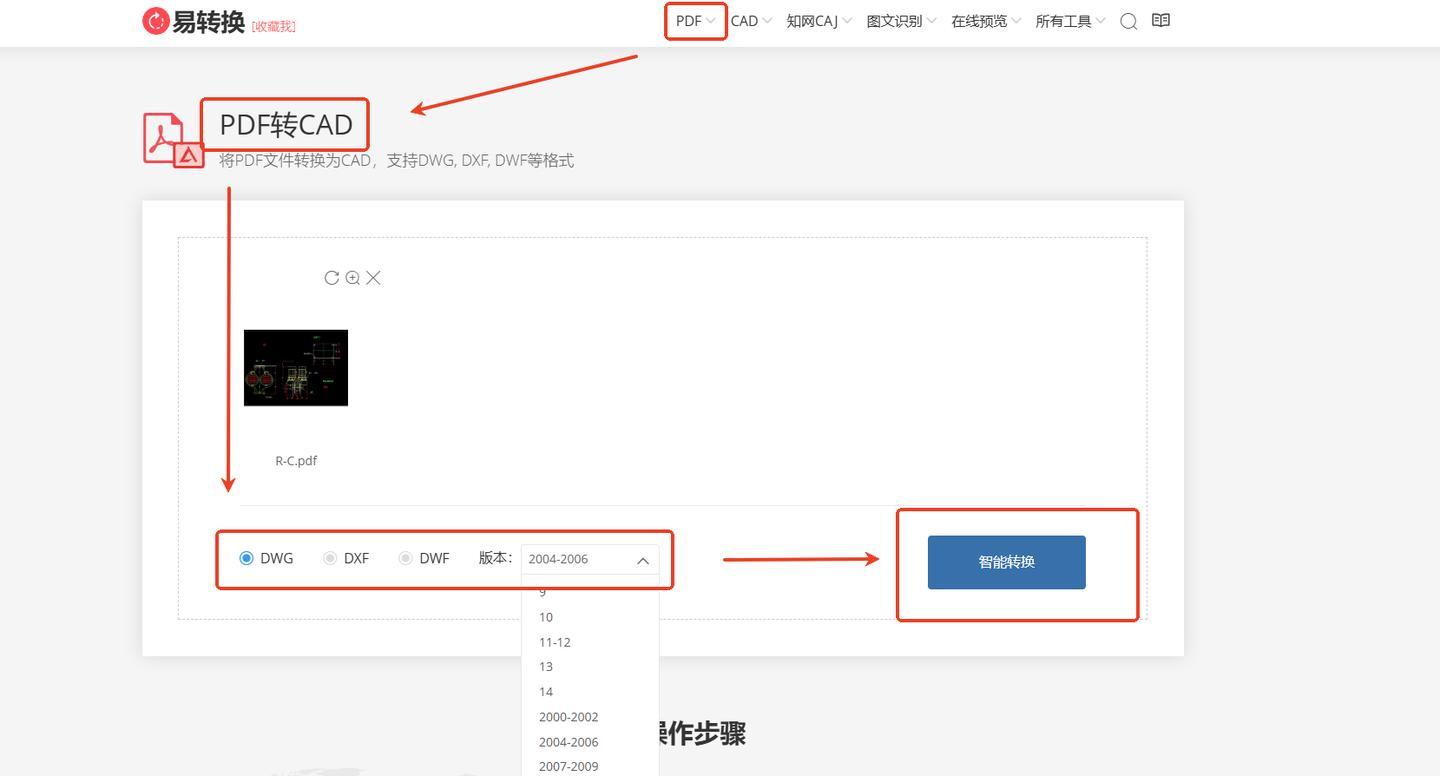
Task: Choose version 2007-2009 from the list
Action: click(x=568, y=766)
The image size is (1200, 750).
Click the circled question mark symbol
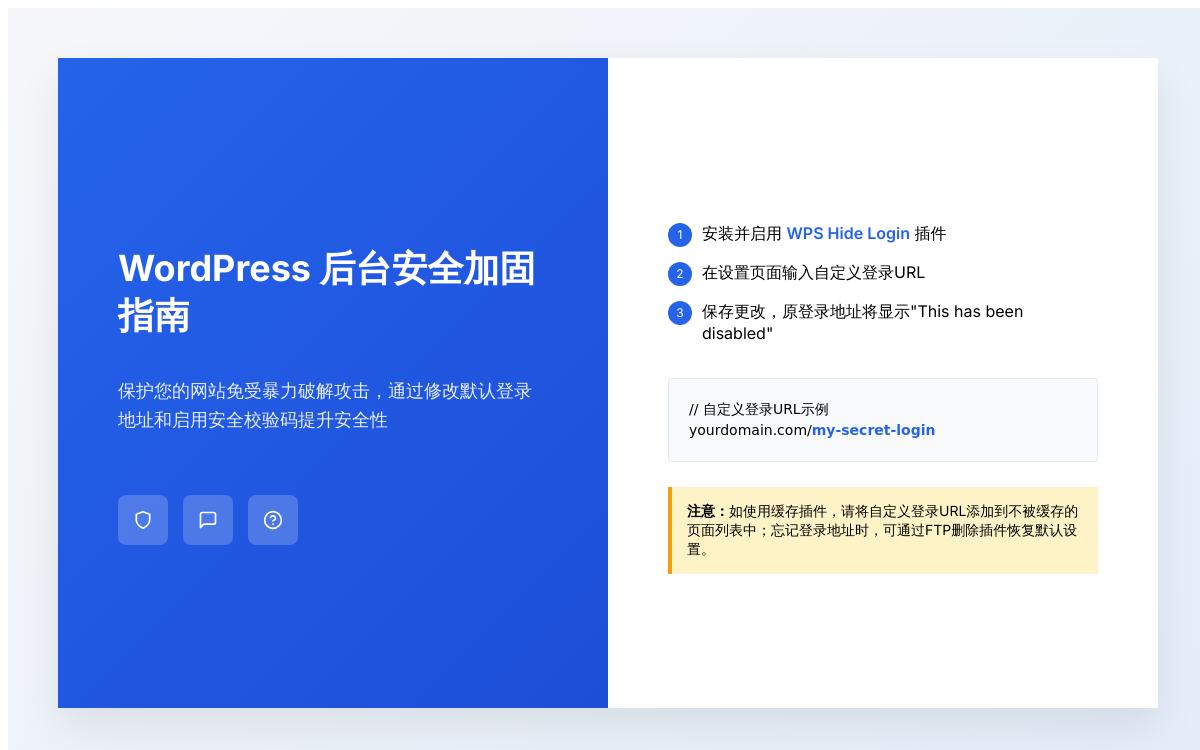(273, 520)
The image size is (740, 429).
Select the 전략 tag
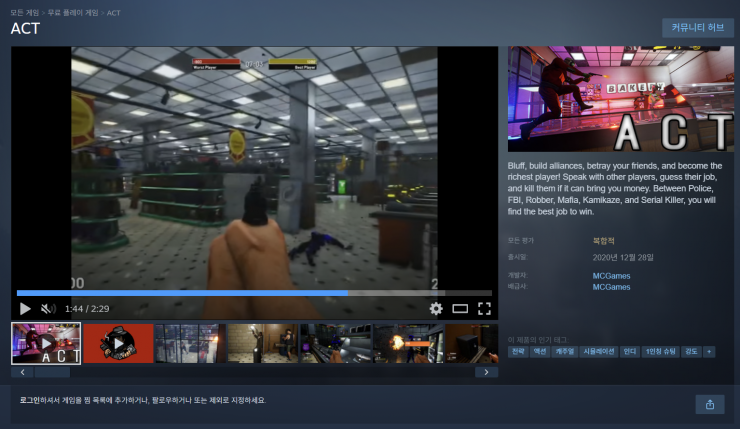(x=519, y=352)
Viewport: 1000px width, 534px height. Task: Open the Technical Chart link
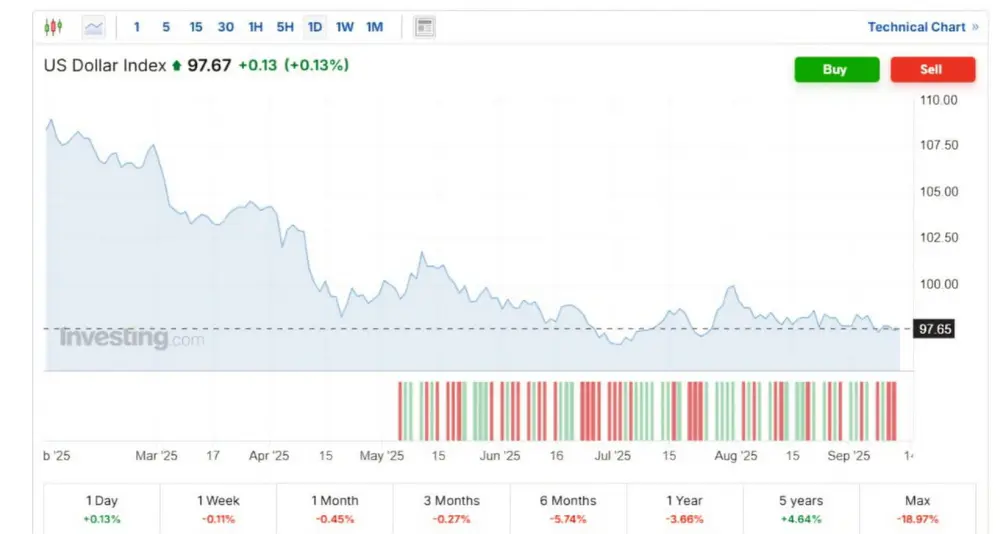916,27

### Your task
Reproduce every line of the data above word for word, leaving out the pictures.

### Response
Task: Choose version 2007-2009 from the list
Action: click(x=568, y=766)
The image size is (1200, 750).
Click the circled question mark symbol
(273, 520)
The image size is (740, 429).
Select the 전략 tag
(x=519, y=352)
Viewport: 1000px width, 534px height. Task: Open the Technical Chart link
916,27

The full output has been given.